Mr Watson, who has held board level positions at Nike, Barclays and Wells Fargo, has been a fierce critic of the banking system and fears problems persist.

His firm, Uphold, operates in online finance and is attempting to break the dominance of traditional banking giants and their “financial injustices”.

He believes Britain’s boardrooms lack diversity, and industry has failed to cotton on to how a better mix of backgrounds can pay financial as well as social dividends.

He said: “Boards that are highly diverse in terms of background, education, ethnicity, gender - not just a bunch of white guys - are far more profitable. If you extrapolate that into the broader economy, that has impacts for all of society.”

The belief underpins his decision to fund LGBT Labour candidates at the election. He said: “As an openly gay man who has gone through his own struggles - that’s not to say ‘boo-hoo’ me - LGBT people are not treated broadly equally. So I wanted to ensure candidates that were brave enough to stand and lead with their identity were at least equally funded.”

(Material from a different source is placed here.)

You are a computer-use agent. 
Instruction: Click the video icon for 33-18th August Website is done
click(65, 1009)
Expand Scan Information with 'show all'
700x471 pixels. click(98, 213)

In this summer’s budget, Mr Osborne announced a new minimum wage for over 25s - a so-called Living Wage - that will come into force from April, starting at £7.20 an hour and increasing to £9 by 2020.

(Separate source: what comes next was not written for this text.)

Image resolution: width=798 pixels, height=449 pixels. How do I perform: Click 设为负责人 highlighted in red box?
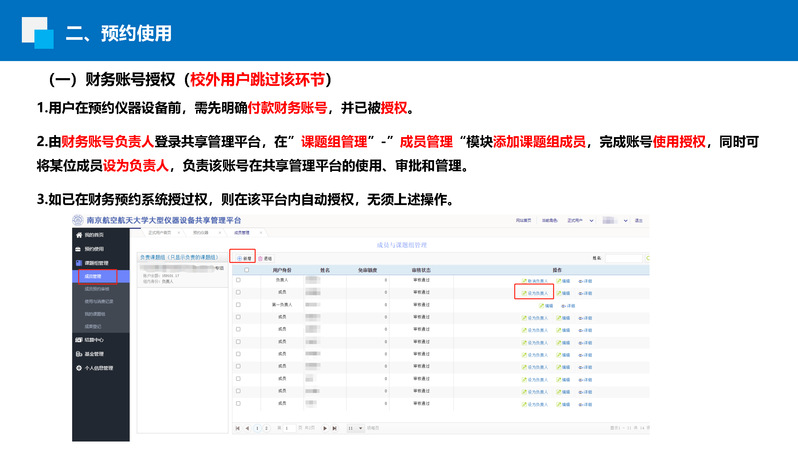[534, 293]
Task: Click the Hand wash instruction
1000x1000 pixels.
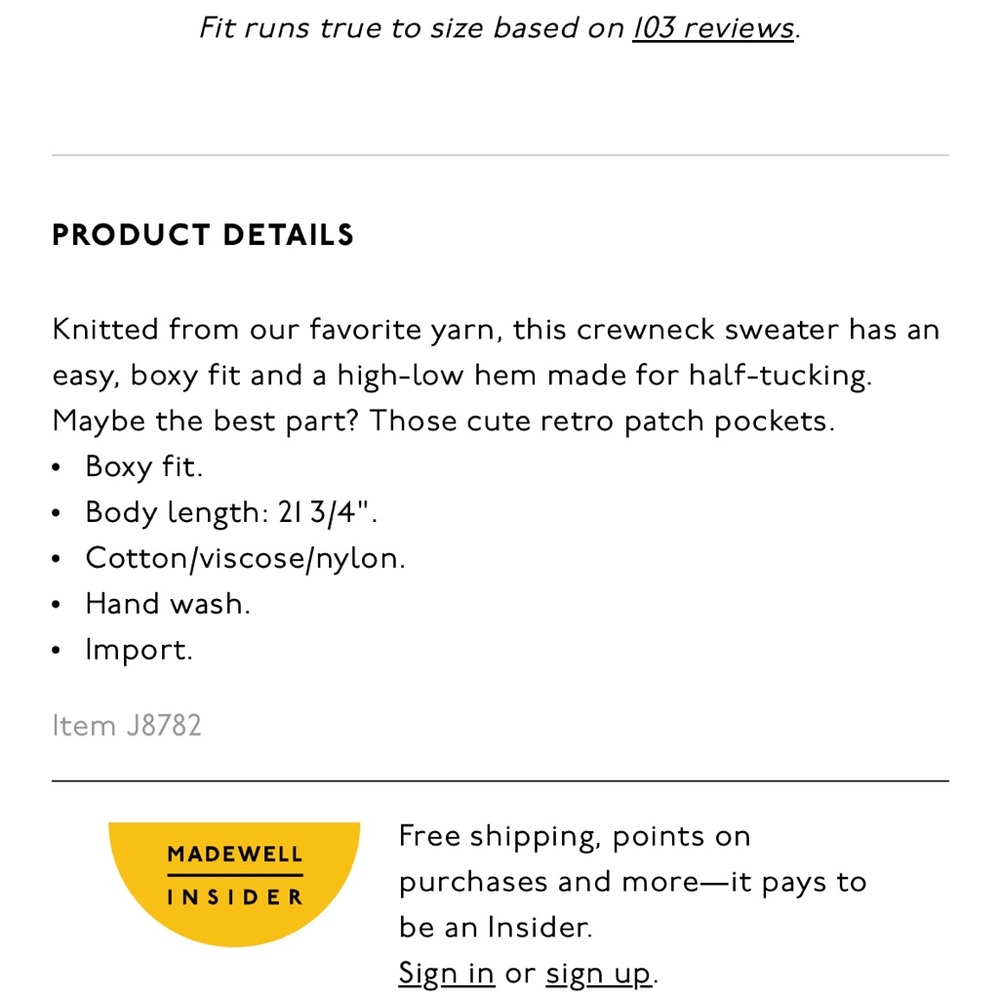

Mr Watson said the increase still represented a “slave wage”, and the policy “needs to be looked at”.

Asked what he made of the Conservative Party celebrations on the announcement, led by the Work and Pensions Secretary Iain Duncan Smith, he said: “I don’t know how they can celebrate when someone like Gideon Osborne - George Osborne - lives off a trust fund and banks with the most elite bank in London.

“I think it’s got to be re-vamped. Expecting people to live on a slave wage in a cosmopolitan city like London, or cities across the UK, is not sustainable.”

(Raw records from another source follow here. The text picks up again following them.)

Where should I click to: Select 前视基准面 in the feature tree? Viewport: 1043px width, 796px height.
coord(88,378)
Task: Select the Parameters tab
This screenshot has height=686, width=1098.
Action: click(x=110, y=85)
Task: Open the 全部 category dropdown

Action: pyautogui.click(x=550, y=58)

While his firm is based in the US and he “could have non-dom status tomorrow”, Mr Watson says he is based and pays taxes in the UK since it is a “privilege to be a British citizen”.

He said he would like to see the 200-year-old “non-dom” tax status - where the wealthy can cut their tax bill by abiding by lower overseas rates on their global incomes - abolished.

He said it was “disgraceful” the device was used by prominent British business leaders who “pay little or zero tax”. He said: “I have homes all over the world, and I could live anywhere I choose. But I choose to live in the UK and pay my tax accordingly.”

Mr Watson, who describes himself as “very pro-EU”, said he was disappointed both sides of the EU referendum debate were arguing the “sky will fall in tomorrow” if the UK either voted to leave or stay in the bloc.

He said: “Both sides are making the argument to the most extreme position. It’s shame on both sides.”

Political parties have increasingly had a fondness for appointing business 'Tsars' to burnish their industry credentials.

While Mr Watson may not be a household name on par with football executive Karen Brady, appointed by the Tories in a similar role in 2013, party insiders are clearly pleased to have a rising star on board.

Ms Eagle said: "It’s great that Anthony has agreed to chair this group which will help forge a new vision for a dynamic industrial strategy, because he has the fresh ideas and a proven track record of putting innovation and ethics at the heart of business practices.

“Both Anthony and I are determined to lay the foundations for a shared capitalism which helps Britain’s world-leading businesses and industries thrive and grow further still, generate more of the high-skilled and better-paid jobs of the future, and ensure that profits and power are more fairly shared.”